Abstract

In August 2005, rising waters from Hurricane Katrina compromised several of New Orleans’ levees, causing extensive flooding that, in the face of government inaction, resulted in the deaths of 1,400 people and a large‐scale evacuation of the city. As long‐term residents of the city evacuated, New Orleans witnessed an influx of new Latino/a immigrants who arrived to demolish irreparable structures, clear toxic debris, and rebuild. Disaster recovery work draws on construction and low‐skilled service sectors, which are already niches for undocumented Latino/a labour in the USA. Migration to disaster recovery sites is a potentially lucrative strategy for undocumented migrants, who use their mobility to seek better employment. By highlighting differences in gendered labour experiences in a neoliberal disaster‐recovery context, this study illustrates how migrant‐labour niches and a lack of reproductive support systems constrain opportunities and shape migrants’ mobility strategies. Through a perspective of constrained agency, it considers how migrants’ experiences differ according to gender as they negotiate labour and care possibilities.

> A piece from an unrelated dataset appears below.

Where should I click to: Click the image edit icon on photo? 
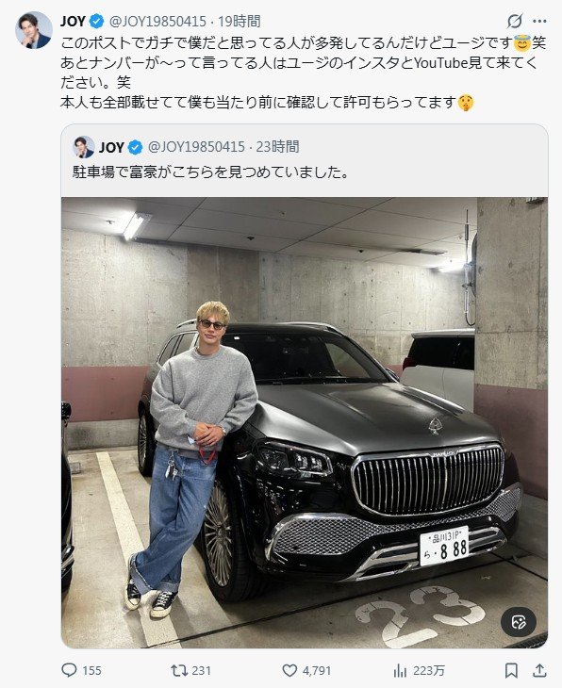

The constraints on migrant aspirations are explored through interview and survey data collected from 256 Latino/a migrants to post‐Katrina New Orleans who were working between 2006 and 2008. The paper argues that while disaster recovery sites create opportunity for some of the most vulnerable workers, gendered immigrant employment niches and the absence of reproductive support constrain women’s success.